You are viewing a plain text version of this content. The canonical link for it is here.
Posted to issues@spark.apache.org by "Sean Owen (JIRA)" <ji...@apache.org> on 2016/06/20 15:52:05 UTC
[jira] [Resolved] (SPARK-16069) rdd.map(identity).cache very slow

     [ https://issues.apache.org/jira/browse/SPARK-16069?page=com.atlassian.jira.plugin.system.issuetabpanels:all-tabpanel ]

Sean Owen resolved SPARK-16069.
-------------------------------
          Resolution: Not A Problem
       Fix Version/s:     (was: 1.6.0)
    Target Version/s:   (was: 1.6.0)

Please read https://cwiki.apache.org/confluence/display/SPARK/Contributing+to first.

Questions should go to user@. I don't think this is a mystery though.

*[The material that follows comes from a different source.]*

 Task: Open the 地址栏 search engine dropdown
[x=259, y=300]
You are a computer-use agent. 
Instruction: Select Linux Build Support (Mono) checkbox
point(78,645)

You didn't show the bit here where you call rdd.cache and rdd.count before this starts. That call to .count takes time because rdd is computed and serialized into memory.

Calling .count on the cached rdd is fast of course, as is counting a simple identity mapping of the in memory rdd. The third line is the same as the first; rdd is already cached. In the fourth instance you cache a new RDD and wait for it to serialize. It's not the reading but all the overhead of sending data around to executors and serializing it.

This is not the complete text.